# DINOv2: Learning Robust Visual Features without Supervision
**[Meta AI Research, FAIR](https://ai.facebook.com/research/)**
Maxime Oquab,
Timothée Darcet,
Théo Moutakanni,
Huy Vo,
Marc Szafraniec,
Vasil Khalidov,
Patrick Labatut,
Armand Joulin,
Piotr Bojanowski
[[`Paper`](https://arxiv.org/abs/2304.07193)] [[`Blog`](https://ai.facebook.com/blog/dino-v2-computer-vision-self-supervised-learning/)] [[`Demo`](https://dinov2.metademolab.com)] [[`BibTeX`](#citing-dinov2)]
PyTorch implementation and pretrained models for DINOv2. For details, see the paper: **DINOv2: Learning Robust Visual Features without Supervision**.
DINOv2 models produce high-performance visual features that can be directly employed with classifiers as simple as linear layers on a variety of computer vision tasks; these visual features are robust and perform well across domains without any requirement for fine-tuning. The models were pretrained on a dataset of 142 M images without using any labels or annotations.

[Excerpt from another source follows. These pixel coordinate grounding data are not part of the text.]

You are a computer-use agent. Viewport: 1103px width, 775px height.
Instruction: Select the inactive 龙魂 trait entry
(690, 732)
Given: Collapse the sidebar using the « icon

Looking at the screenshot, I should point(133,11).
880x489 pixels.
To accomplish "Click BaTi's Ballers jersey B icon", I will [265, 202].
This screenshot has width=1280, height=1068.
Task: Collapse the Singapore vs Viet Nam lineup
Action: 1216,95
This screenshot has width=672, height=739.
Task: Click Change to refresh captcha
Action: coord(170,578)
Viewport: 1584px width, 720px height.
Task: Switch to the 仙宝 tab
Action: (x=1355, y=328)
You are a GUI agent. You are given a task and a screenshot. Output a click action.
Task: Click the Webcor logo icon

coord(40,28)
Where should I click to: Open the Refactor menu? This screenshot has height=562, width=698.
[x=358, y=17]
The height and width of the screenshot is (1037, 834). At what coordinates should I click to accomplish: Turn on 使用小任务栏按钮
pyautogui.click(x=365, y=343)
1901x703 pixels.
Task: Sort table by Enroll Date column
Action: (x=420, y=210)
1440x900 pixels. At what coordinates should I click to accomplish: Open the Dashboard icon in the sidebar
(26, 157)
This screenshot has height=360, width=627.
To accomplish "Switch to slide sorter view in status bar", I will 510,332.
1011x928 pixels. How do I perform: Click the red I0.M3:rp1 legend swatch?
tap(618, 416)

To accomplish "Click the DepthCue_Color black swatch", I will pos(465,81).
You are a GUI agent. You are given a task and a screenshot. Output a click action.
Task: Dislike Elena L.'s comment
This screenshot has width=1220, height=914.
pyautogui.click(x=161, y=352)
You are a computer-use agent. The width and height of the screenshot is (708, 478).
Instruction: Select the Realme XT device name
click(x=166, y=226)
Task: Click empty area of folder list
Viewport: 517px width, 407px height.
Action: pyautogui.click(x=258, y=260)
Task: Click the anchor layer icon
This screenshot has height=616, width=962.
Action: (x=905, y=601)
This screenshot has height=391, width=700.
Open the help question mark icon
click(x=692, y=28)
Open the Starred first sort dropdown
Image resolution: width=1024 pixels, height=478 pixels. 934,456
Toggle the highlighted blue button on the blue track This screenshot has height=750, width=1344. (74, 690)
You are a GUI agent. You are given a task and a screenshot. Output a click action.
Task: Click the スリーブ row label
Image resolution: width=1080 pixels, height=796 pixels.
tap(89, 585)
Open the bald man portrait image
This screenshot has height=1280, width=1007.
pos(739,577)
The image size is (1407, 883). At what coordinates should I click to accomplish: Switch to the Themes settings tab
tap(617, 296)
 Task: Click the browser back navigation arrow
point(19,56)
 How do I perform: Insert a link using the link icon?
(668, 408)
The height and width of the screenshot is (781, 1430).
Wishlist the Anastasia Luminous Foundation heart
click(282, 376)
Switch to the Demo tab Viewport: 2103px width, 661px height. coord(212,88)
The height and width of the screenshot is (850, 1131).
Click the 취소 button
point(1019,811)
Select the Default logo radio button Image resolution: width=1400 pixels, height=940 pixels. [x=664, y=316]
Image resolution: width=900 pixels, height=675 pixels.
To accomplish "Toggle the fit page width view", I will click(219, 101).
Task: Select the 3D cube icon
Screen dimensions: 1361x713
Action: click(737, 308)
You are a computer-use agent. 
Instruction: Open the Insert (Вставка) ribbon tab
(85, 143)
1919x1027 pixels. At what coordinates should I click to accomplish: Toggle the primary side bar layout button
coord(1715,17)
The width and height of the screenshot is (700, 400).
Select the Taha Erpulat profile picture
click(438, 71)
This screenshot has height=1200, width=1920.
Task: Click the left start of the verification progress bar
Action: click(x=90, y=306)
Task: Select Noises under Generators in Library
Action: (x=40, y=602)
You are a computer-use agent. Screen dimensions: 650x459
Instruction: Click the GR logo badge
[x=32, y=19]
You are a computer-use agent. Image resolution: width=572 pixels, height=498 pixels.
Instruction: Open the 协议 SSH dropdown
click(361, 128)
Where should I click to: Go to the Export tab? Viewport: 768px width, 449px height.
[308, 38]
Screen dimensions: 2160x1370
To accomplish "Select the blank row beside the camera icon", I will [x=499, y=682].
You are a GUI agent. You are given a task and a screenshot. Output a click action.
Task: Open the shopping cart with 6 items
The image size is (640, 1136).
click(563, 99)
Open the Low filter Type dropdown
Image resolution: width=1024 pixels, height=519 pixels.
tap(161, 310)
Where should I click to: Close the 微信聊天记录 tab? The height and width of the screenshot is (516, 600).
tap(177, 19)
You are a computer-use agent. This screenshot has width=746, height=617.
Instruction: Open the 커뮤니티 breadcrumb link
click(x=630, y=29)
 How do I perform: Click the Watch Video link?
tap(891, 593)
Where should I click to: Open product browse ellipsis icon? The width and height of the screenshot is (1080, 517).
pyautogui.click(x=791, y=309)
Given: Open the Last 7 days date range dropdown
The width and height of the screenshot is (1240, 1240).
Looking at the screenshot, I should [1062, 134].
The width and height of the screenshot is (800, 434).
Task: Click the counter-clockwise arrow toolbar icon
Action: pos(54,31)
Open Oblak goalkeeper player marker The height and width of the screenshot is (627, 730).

https://user-images.githubusercontent.com/60359573/230078733-5faffa19-e6ce-4c55-9200-62dd76f8236a.mp4
<div align="center">
Visualization of the three first principal components of the patch features of all frames, mapped to RGB values.
</div>
## Pretrained models
<table>
<tr>
<th>model</th>
<th># of<br />params</th>
<th>ImageNet<br />k-NN</th>
<th>ImageNet<br />linear</th>
<th>download</th>
</tr>
<tr>
<td>ViT-S/14 distilled</td>
<td align="right">21 M</td>
<td align="right">79.0%</td>
<td align="right">81.1%</td>
<td><a href="https://dl.fbaipublicfiles.com/dinov2/dinov2_vits14/dinov2_vits14_pretrain.pth">backbone only</a></td>
</tr>
<tr>
<td>ViT-B/14 distilled</td>
<td align="right">86 M</td>
<td align="right">82.1%</td>
<td align="right">84.5%</td>
<td><a href="https://dl.fbaipublicfiles.com/dinov2/dinov2_vitb14/dinov2_vitb14_pretrain.pth">backbone only</a></td>
</tr>
<tr>
<td>ViT-L/14 distilled</td>
<td align="right">300 M</td>
<td align="right">83.5%</td>
<td align="right">86.3%</td>
<td><a href="https://dl.fbaipublicfiles.com/dinov2/dinov2_vitl14/dinov2_vitl14_pretrain.pth">backbone only</a></td>
</tr>
<tr>
<td>ViT-g/14</td>
<td align="right">1,100 M</td>
<td align="right">83.5%</td>
<td align="right">86.5%</td>
<td><a href="https://dl.fbaipublicfiles.com/dinov2/dinov2_vitg14/dinov2_vitg14_pretrain.pth">backbone only</a></td>
</tr>
</table>
### Pretrained models via PyTorch Hub
Please follow the instructions [here](https://pytorch.org/get-started/locally/) to install the PyTorch and torchvision dependencies (these are the only required dependencies). Installing both PyTorch and torchvision with CUDA support is strongly recommended.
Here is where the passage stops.